TEXT BLOCK
= = = =

Poetry Friday: Joyce Sidman

The day before the winter break is filled with tension.  Teachers are tired, and every possible way of exciting kids is present. There are no routines. Weather is wet and windy. It is the perfect recipe for a bit crazy.

Some kids can’t wait for the vacation, the sleeping in, the time to laze around.

But for some kids, three weeks away from the predictability of school puts them into a panic. They act out. Today that tension of being home full time walked into my room and let loose. Fear flew and ricocheted off kids who got in the way.  Before you knew it, what seemed like a day to book shop, exchange candy, and finish a read aloud, turned into something entirely different. Anger exploded out of nowhere today, kids looked stunned. They had been working on getting along. But they weren’t. That angry belligerence was a symptom of deep pain.

For many kids, school is a safe zone. Leaving is hard and scary.  They are the ones that break my heart but at the same time bring me back with more. They are the reason I’m not tired anymore. Those kids are my kids.

At the end of the day, I sat, with the cricket that chirps in the corner and opened Joyce Sidman’s What the Heart Knows, Chants, Charms, and Blessings. I was looking for a salve for this day and found a blessing.

Blessing on the Downtrodden
Should you think we are strangers,
I will prove we are not.

Should you think you know me,
I will surprise you.

Should misfortune bind your wings,
I will fly before you to find us shelter.

Should your armor crack,
I will hold the pieces steady.

Should the crowd turn against you,
I will turn against the crowd.

Should hate mask your true face,
I will look into your eyes and read your story there.


finding true faces
infuse energy and hope
purpose reignites


Happy Poetry Friday! Thank you, Tabatha, for hosting at The Opposite of Indifference.




9 thoughts on “Poetry Friday: Joyce Sidman

  1. Your students are blessed to have you as their teacher, to have you “fly before them” and “hold the pieces together,” to have you look into their eyes. May your holidays be a time of refreshing.

= = = =

DATA PROVIDED
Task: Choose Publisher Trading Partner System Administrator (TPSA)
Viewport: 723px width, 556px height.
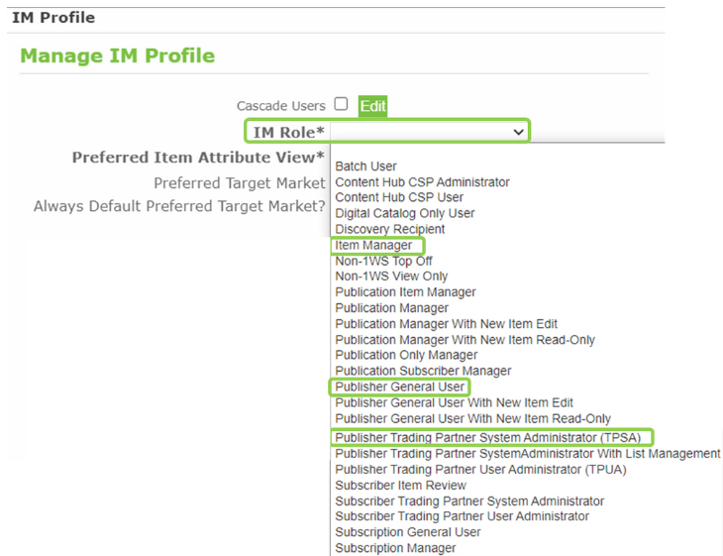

= = = =

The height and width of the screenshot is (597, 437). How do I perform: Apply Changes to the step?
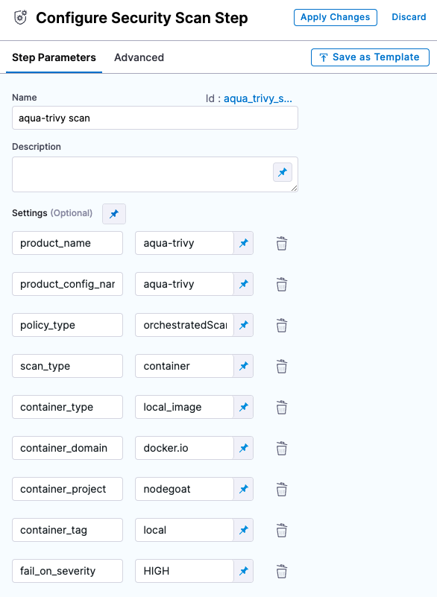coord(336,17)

= = = =

TASK LIST
(A) Answer each question using the Poetry Friday post.
(i) How long is the break away from school?
(ii) What book did the writer open at the end of the day?
(iii) Who is thanked for hosting?
(B) Quote the part of the Poetry Friday post that opens with the words containing "Blessing on the" and closes with "the pieces steady.".
(C) Translate this sentence from the Poetry Friday post into Spanish: "I was looking for a salve for this day and found a blessing."

TASK RESULTS
(A)
(i) Three weeks.
(ii) Joyce Sidman's What the Heart Knows, Chants, Charms, and Blessings.
(iii) Tabatha.

(B)
Blessing on the Downtrodden
Should you think we are strangers,
I will prove we are not.

Should you think you know me,
I will surprise you.

Should misfortune bind your wings,
I will fly before you to find us shelter.

Should your armor crack,
I will hold the pieces steady.

(C) Buscaba un bálsamo para este día y encontré una bendición.